August 26th is the anniversary of national woman suffrage. Across the seventy-two years between the first major women’s rights conference at Senecca Falls, New York, in 1848, and the passage of the Nineteenth Amendment, thousands of people participated in marches through cities like New York and Washington DC, wrote editorials and pamphlets, gave speeches all over the nation, lobbied political organizations, and held demonstrations with the goal of achieving voting rights for women. Women also picketed the White House with questions like, “Mr. President, what are you going to do about woman’s suffrage?” “Mr. President, how long must women wait for liberty?” This was the first time in history that a group of people picketed the White House.

The woman suffrage amendment was introduced for the first time to the United States Congress on January 10, 1878. It was re-submitted numerous times until finally in June 1919 the amendment received approval from both the House of Representatives and the Senate. Over the following year the suffragists spent their time lobbying states in order to have the amendment ratified by the required two-thirds of the states. On August 24th, Tennessee, the final state needed for ratification, narrowly signed the approval by one vote. The vote belonged to Harry Burn, who heeded the words of his mother when she urged him to vote yes on suffrage. The U.S. Secretary of State Bainbridge Colby signed the amendment into law on August 26, 1920.

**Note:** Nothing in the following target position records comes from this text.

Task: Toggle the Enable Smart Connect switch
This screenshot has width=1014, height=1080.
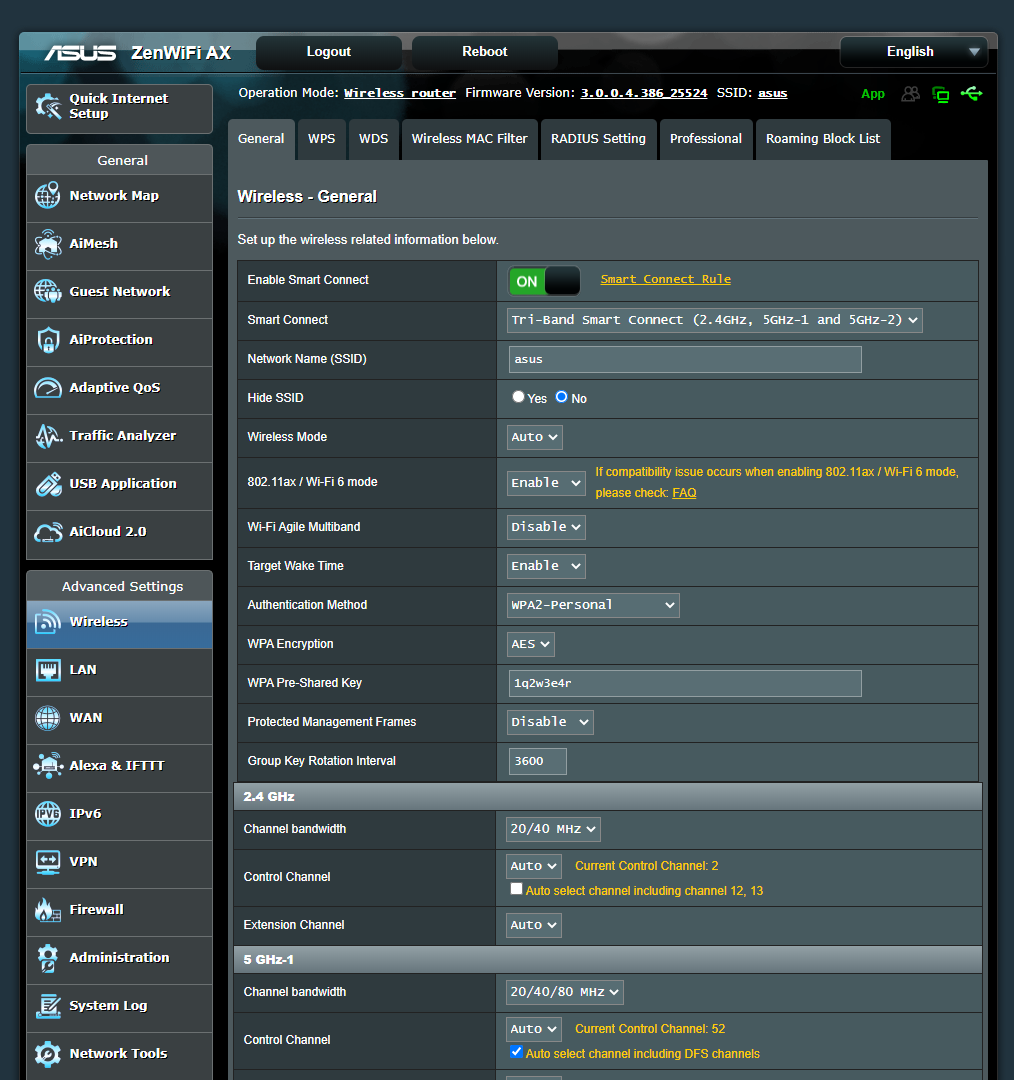Action: (x=544, y=281)
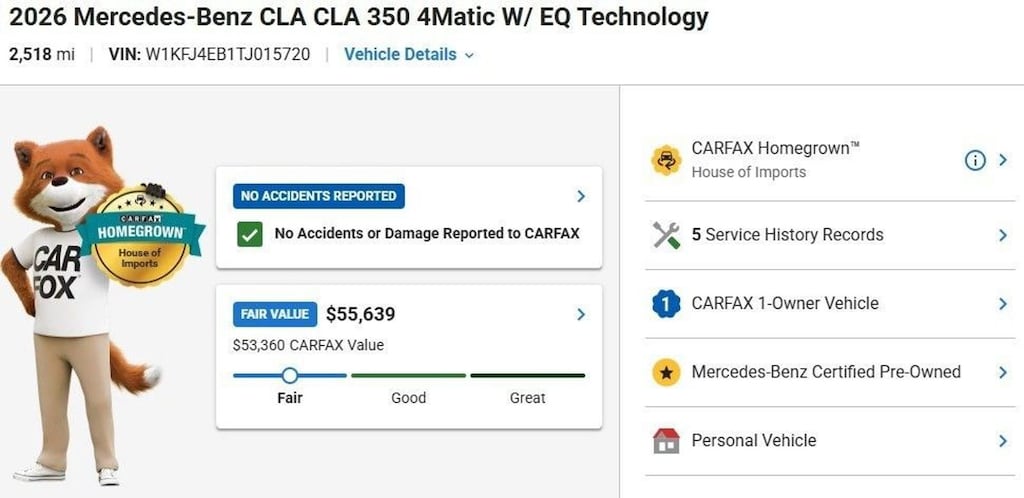The height and width of the screenshot is (498, 1024).
Task: Click the wrench service history icon
Action: pyautogui.click(x=666, y=235)
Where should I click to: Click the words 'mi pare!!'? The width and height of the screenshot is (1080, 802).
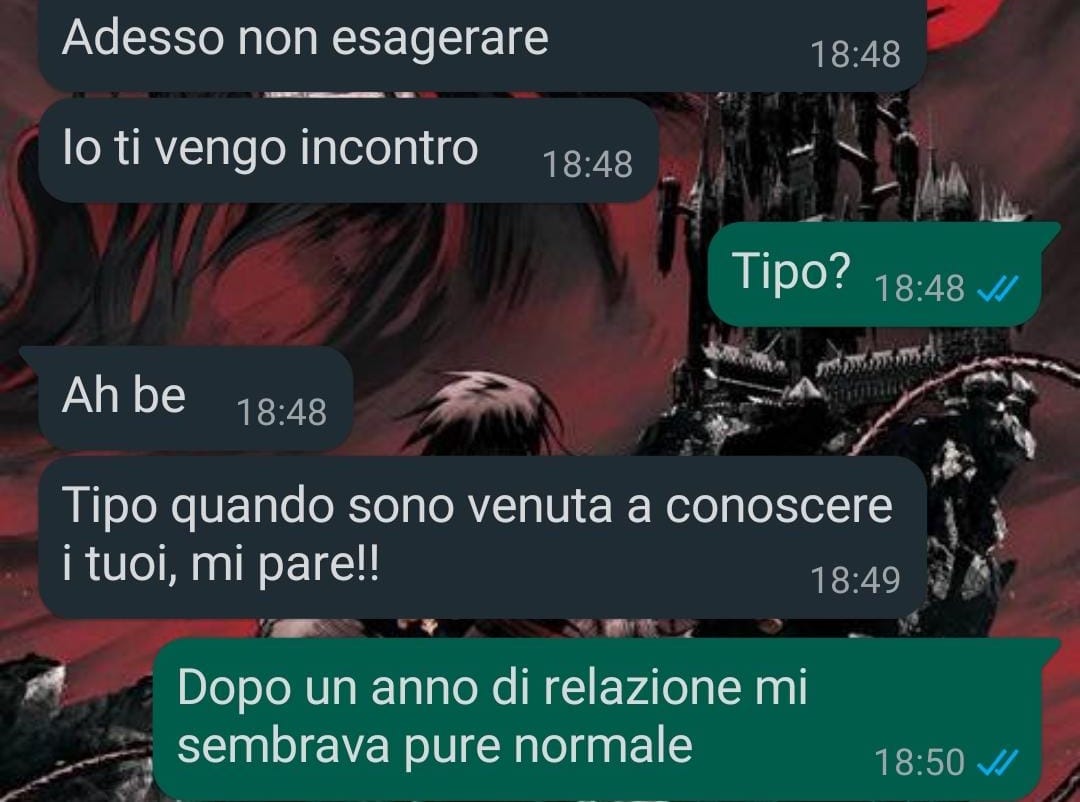coord(284,566)
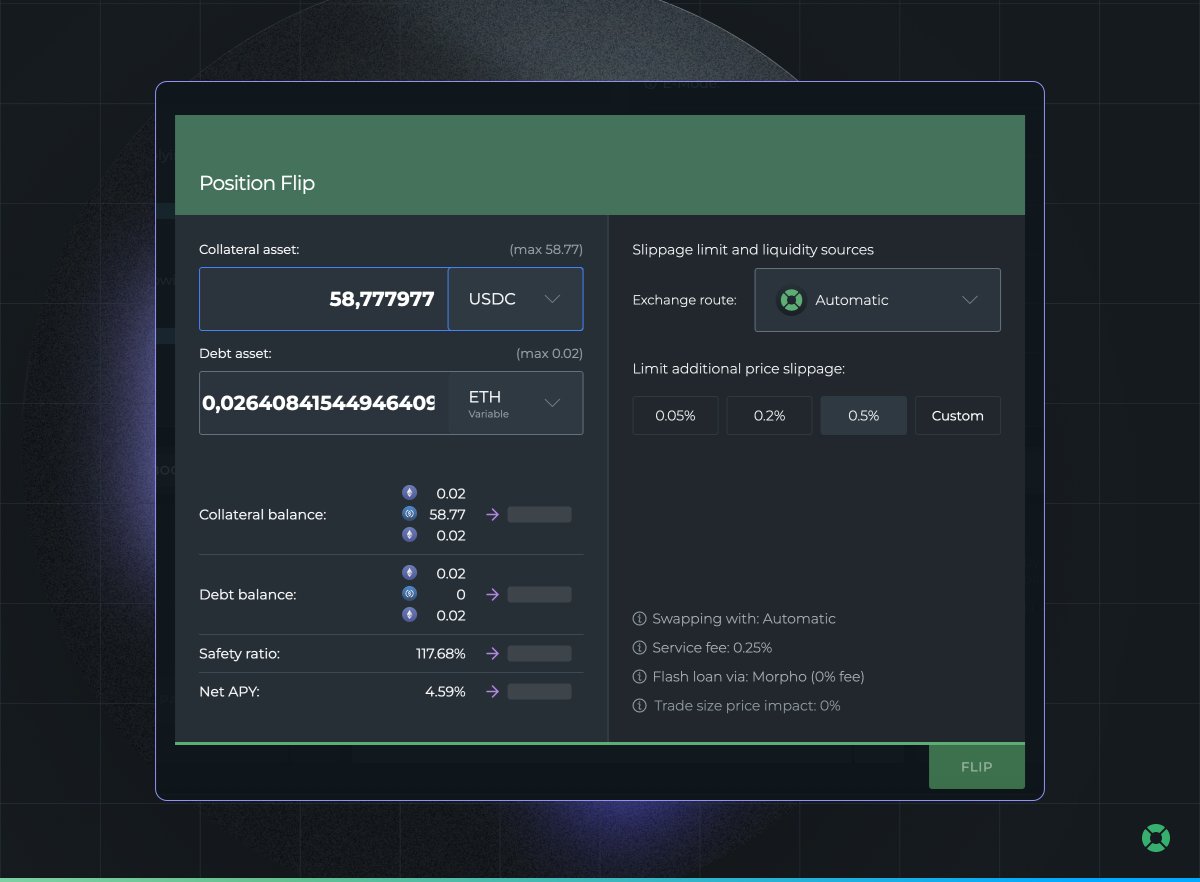Select the 0.05% slippage option
The height and width of the screenshot is (882, 1200).
(x=675, y=416)
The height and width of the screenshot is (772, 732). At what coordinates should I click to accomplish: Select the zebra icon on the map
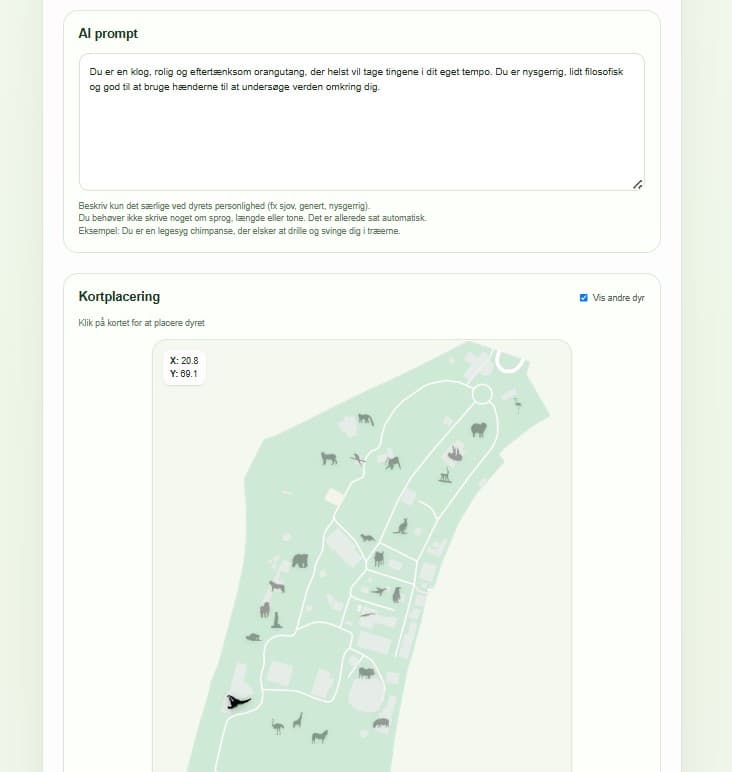(x=319, y=737)
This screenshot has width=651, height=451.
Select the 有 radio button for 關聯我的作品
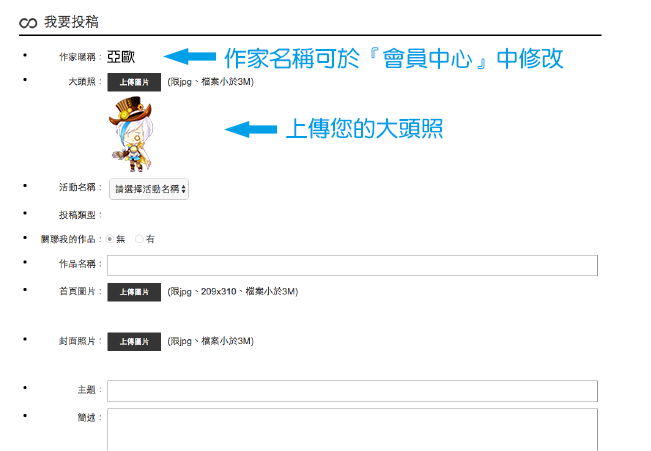[x=139, y=239]
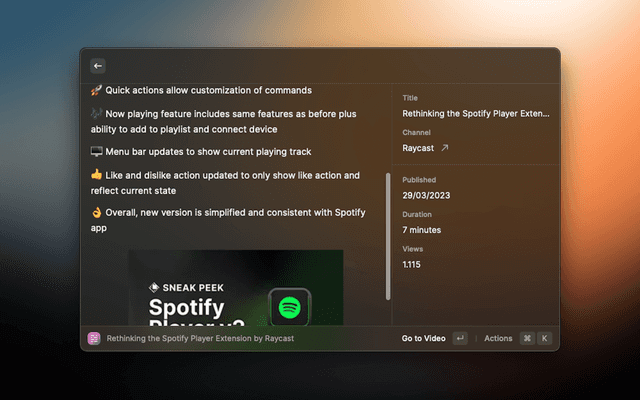The height and width of the screenshot is (400, 640).
Task: Click the summary panel's vertical scrollbar
Action: tap(388, 235)
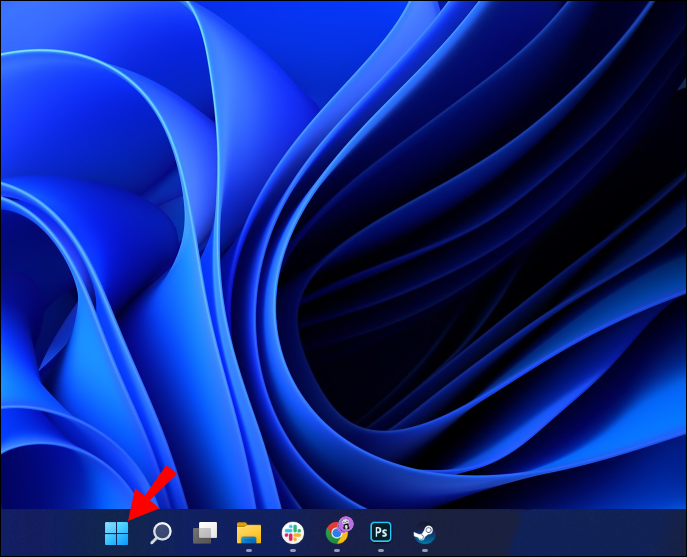Click the running indicator beneath Steam
The image size is (687, 557).
coord(425,550)
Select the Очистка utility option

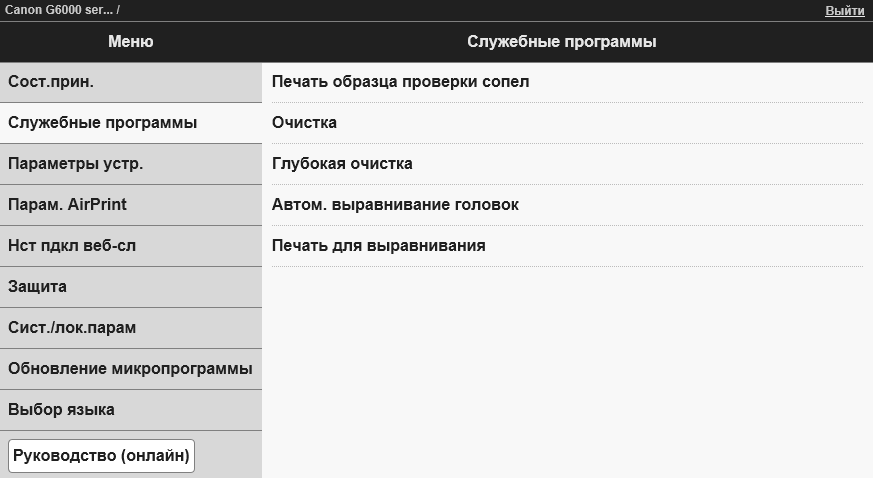(304, 123)
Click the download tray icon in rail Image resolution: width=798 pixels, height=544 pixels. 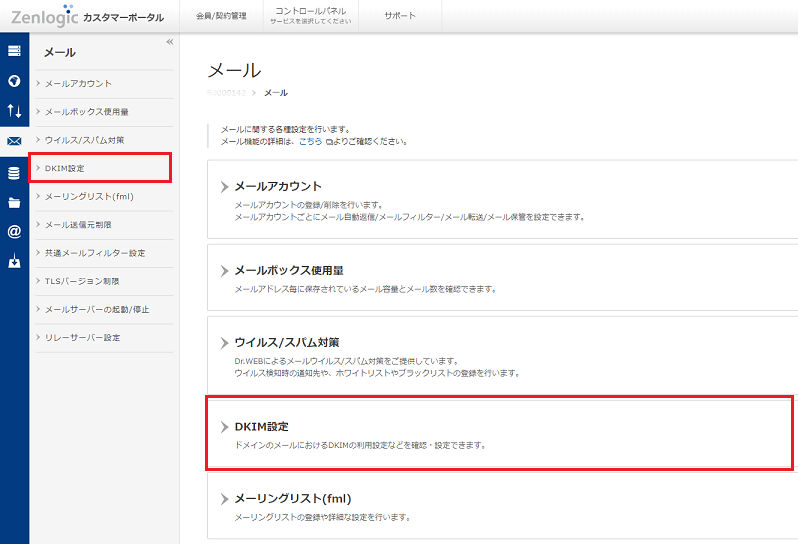[14, 263]
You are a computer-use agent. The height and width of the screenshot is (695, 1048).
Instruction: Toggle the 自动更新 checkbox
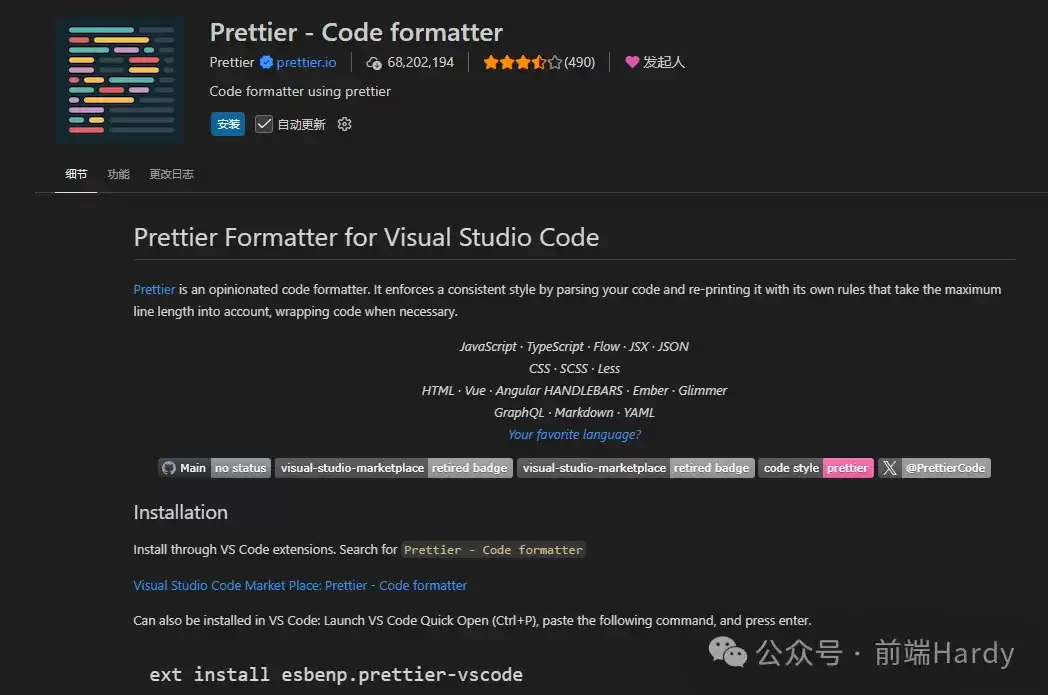point(264,124)
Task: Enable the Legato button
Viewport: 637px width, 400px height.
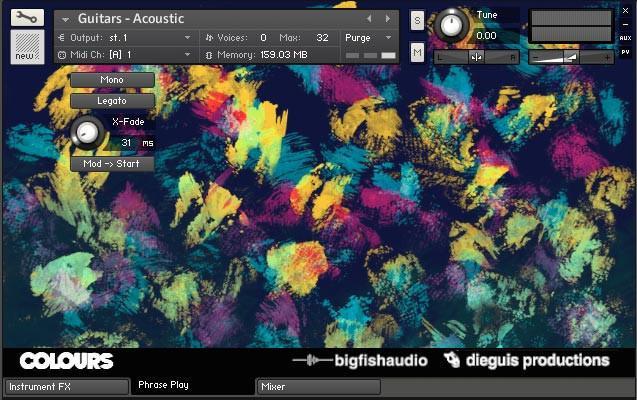Action: pos(112,100)
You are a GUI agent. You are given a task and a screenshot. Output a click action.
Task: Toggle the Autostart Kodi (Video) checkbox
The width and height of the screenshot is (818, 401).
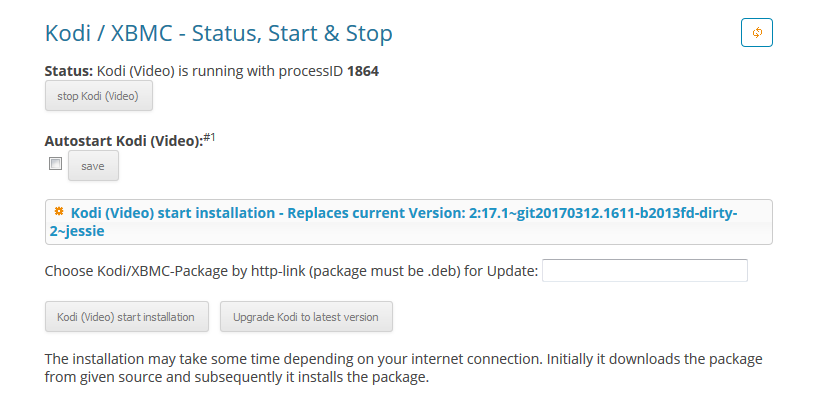tap(55, 164)
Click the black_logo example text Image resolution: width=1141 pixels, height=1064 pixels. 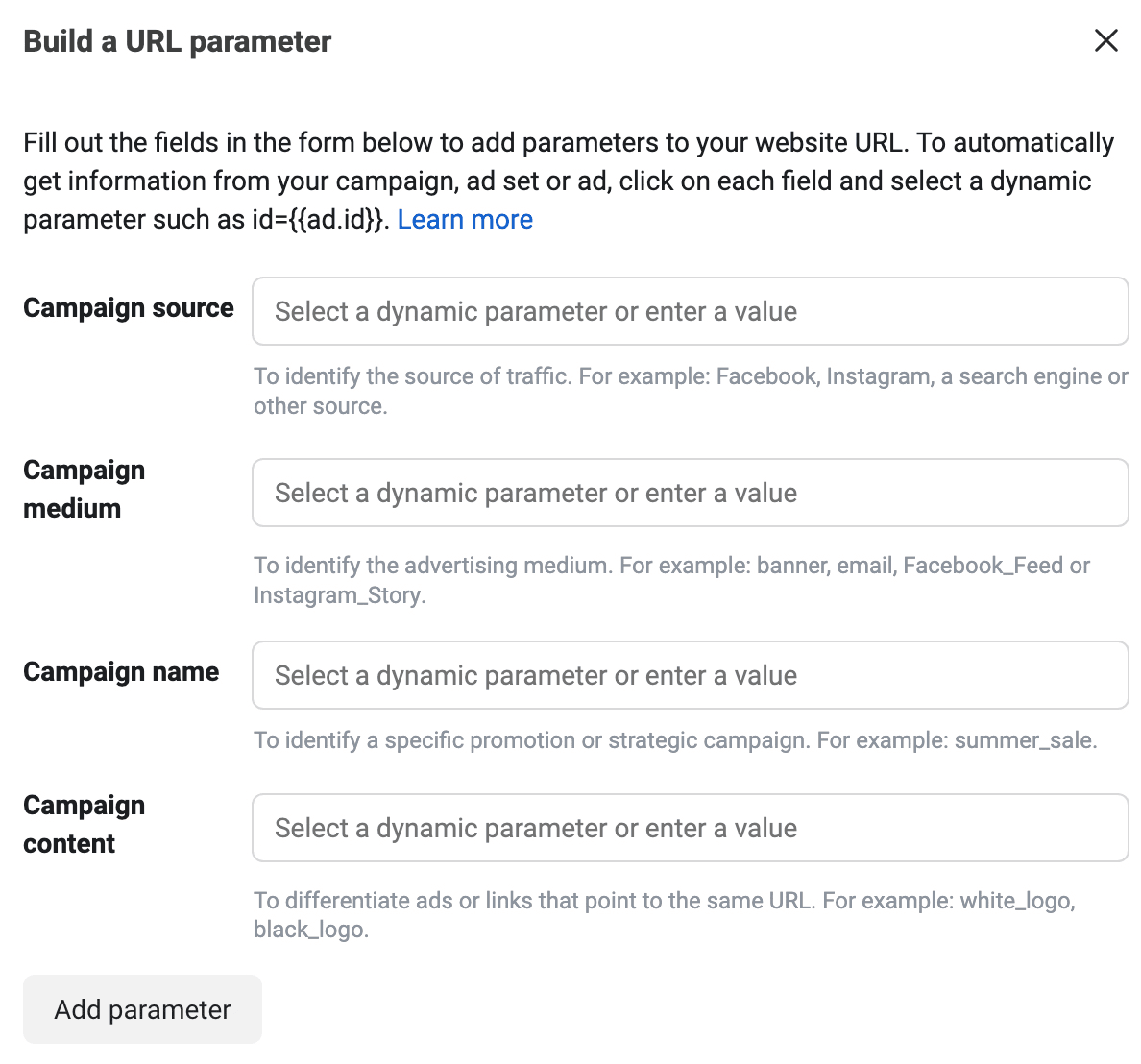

So its been 87 years since one vote decided that women's voices were not inferior to men's - at least when it came to the voting booth. The years since have demonstrated that the political decree has had some positive impact, but has done little to alter the prejudice of hard hearts. Women are still despised by some, still paid less, still held back at work, and still forced into stereotypes. To echo Elizabeth Cady Stanton, equality is seeking for women to be judged by who they are as an individual and not solely by a relationship they may or may not be involved in (as she said "In discussing the sphere of man we do not decide his rights as an individual, as a citizen, as a man by his duties as a father, a husband, a brother, or a son, relations some of which he may never fill."). I would expand that we are whole people and the relationships we are involved in help create who we (women and men) are as individuals, but are not the sum total of who we are. So I am a wife and a mother (and daughter, sister, and friend), but those relationships do not define what roles I am capable of fulfilling. All aspects of my life including my talents, intellect, and passions (as well as my relationships) form who I am. And I appreciate it when I am valued and respected for who I am holistically, and not just seen through the lens of mother, or wife (or college grad, or Pastor). So then, why is it that some corners of the church are the last place where the value of a person is recognized? Why is the call for an equal voice (in practice as well as theory) still an issue? It took 72 years of active campaigning for American women to be counted as worthwhile people, and it has taken (so far) 87 years to get that message heard. And while much has been achieved, there is still a very long way to go.